| Summary | National Percentile | Rank vs Metro |
|---|---|---|
| Housing | 43rd | Fair |
| Demographics | 37th | Fair |
| Amenities | 36th | Good |
Multifamily Valuation
| Property Details | |
|---|---|
| Address | 3055 State Highway 31 E, Tyler, TX, 75702, US |
| Region / Metro | Tyler |
| Year of Construction | 2008 |
| Units | 57 |
| Transaction Date | 2007-09-10 |
| Transaction Price | $5,045,400 |
| Buyer | TYLER DISCIPLES HOMES |
| Seller | RHP REAL ESTATE LTD |
3055 State Highway 31 E Tyler Multifamily Investment
Positioned in a rural-leaning Tyler neighborhood with balanced renter demand and manageable rent-to-income levels, this asset benefits from steady leasing fundamentals, according to WDSuite’s CRE market data.
This location sits within a rural neighborhood of Tyler that is above the metro median on overall neighborhood ranking (34th of 78, rated B), indicating stable but not top-tier fundamentals for multifamily investors. Amenity access is mixed: cafes score stronger than many local peers (higher national percentile), while grocery, parks, and pharmacies are thinner, which can influence tenant convenience and retention strategies.
Rents in the neighborhood track around the national mid-range (neighborhood median contract rent sits near the 59th national percentile), and the neighborhood rent-to-income ratio trends near the national middle as well. For investors, this typically supports lease retention and measured pricing power rather than outsized growth. Home values are also near national mid-range levels, meaning ownership is not a distinctly high-cost alternative; this can introduce some competition with for-sale options, so asset quality and management execution remain important.
Vintage across the neighborhood skews relatively recent (average 2001). With a 2008 construction year, the property is newer than the local average, which helps competitive positioning versus older stock; still, investors should plan for selective modernization and systems updates as the asset approaches two decades in service.

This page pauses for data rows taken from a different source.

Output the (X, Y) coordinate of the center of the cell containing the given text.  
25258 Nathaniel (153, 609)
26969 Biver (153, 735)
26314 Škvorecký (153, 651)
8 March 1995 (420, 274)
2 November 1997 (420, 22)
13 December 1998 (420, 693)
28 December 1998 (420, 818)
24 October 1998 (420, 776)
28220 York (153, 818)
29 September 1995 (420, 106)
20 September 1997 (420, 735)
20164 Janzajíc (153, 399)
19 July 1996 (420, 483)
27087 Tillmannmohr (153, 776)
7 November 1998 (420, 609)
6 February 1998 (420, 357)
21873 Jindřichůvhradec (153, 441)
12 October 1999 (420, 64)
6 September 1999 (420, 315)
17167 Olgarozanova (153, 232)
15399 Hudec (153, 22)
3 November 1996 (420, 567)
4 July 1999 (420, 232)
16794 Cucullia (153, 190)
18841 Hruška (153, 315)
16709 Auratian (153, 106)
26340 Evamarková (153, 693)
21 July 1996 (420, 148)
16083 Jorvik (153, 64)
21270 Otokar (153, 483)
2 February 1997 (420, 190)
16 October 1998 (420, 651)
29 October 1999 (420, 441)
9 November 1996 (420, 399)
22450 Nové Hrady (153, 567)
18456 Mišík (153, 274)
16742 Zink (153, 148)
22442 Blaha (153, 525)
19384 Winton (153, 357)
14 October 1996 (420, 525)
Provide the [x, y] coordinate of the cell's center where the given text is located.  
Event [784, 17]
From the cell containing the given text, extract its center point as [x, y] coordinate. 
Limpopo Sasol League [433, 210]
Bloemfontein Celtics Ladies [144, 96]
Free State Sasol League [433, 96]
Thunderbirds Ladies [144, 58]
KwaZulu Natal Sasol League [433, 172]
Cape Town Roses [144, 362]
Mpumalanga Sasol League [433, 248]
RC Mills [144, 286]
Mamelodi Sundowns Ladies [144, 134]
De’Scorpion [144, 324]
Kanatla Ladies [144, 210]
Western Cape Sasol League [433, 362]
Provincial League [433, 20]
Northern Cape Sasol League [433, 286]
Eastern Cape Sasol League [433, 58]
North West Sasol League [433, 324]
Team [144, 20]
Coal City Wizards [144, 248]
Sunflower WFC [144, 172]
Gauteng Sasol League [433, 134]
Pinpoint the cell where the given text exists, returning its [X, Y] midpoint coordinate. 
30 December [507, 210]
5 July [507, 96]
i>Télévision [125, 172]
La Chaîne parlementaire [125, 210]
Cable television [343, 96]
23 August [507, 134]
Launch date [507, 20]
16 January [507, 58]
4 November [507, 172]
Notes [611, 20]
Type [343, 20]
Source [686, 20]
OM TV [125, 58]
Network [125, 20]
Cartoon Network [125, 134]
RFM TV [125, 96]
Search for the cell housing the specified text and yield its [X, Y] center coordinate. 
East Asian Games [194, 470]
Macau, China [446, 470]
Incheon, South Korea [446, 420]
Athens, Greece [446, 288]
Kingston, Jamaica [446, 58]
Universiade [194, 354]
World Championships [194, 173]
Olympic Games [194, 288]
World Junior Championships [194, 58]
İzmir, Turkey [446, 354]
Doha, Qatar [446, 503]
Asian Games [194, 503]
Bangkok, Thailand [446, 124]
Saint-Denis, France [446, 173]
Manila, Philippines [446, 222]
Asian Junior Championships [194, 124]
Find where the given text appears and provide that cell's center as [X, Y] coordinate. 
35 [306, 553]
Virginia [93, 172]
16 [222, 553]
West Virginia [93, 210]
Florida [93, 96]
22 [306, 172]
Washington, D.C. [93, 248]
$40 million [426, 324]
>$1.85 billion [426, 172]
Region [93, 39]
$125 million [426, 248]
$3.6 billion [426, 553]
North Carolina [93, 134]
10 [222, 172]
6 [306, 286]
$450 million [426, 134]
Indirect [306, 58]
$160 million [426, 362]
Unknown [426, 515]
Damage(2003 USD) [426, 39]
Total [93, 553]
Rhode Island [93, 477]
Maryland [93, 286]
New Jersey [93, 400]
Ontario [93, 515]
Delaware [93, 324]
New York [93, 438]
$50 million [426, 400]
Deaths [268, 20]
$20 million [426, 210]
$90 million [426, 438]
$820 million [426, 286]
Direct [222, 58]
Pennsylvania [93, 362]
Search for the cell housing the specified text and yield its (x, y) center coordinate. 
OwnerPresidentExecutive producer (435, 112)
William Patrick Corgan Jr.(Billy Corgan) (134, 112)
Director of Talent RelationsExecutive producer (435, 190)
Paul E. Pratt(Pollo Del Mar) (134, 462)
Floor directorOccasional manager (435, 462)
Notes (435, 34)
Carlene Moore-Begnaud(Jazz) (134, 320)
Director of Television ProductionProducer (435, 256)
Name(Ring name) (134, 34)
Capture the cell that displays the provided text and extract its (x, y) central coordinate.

Tenure dynamics point to a smaller renter base within the immediate neighborhood (about a quarter of housing units are renter-occupied). However, demographic statistics aggregated within a 3-mile radius show a larger renter concentration today and projections for a higher renter share over the next five years, alongside population growth and an increase in total households. Together, these trends suggest a broader tenant base that can support occupancy stability, even as household sizes edge lower.

Safety indicators compare favorably in a metro context, with the neighborhood ranking 13th out of 78 Tyler neighborhoods on overall crime, placing it in the competitive tier locally and around the 62nd percentile nationally. Recent trend data shows estimated year-over-year declines in both property and violent offenses, positioning the neighborhood among the stronger improvers in the metro. For investors, these comparative and directional trends can support leasing, renewal decisions, and longer-term hold assumptions without relying on block-level conclusions.
The 57-unit 2008-vintage asset offers relative competitiveness versus older neighborhood stock, with rents and rent-to-income levels that sit near national mid-range benchmarks. Demographic statistics aggregated within a 3-mile radius indicate population growth, an increase in households, and a rising renter share, pointing to a larger tenant base that can support occupancy and renewal performance. According to CRE market data from WDSuite, the immediate neighborhood’s occupancy runs below national benchmarks, which puts a premium on consistent operations, targeted upgrades, and amenity management.
Investor positioning centers on durable demand drivers rather than outsized growth: a newer-than-average vintage for the area, a renter pool expected to expand, and rent levels that support retention. Key watch-items include amenity gaps in the submarket and some competition from reasonably accessible ownership options, underscoring the importance of unit quality and professional management.
- 2008 construction offers competitive positioning versus older neighborhood stock, with room for selective modernization.
- 3-mile demographics point to population growth, more households, and a rising renter share, supporting a deeper tenant base.
- Mid-range rents and rent-to-income levels favor lease retention and measured pricing power.
- Improving safety trends and competitive local standing aid leasing and renewal stability.
- Risks: below-national neighborhood occupancy, thinner nearby amenities, and competition from ownership options require strong management and targeted upgrades.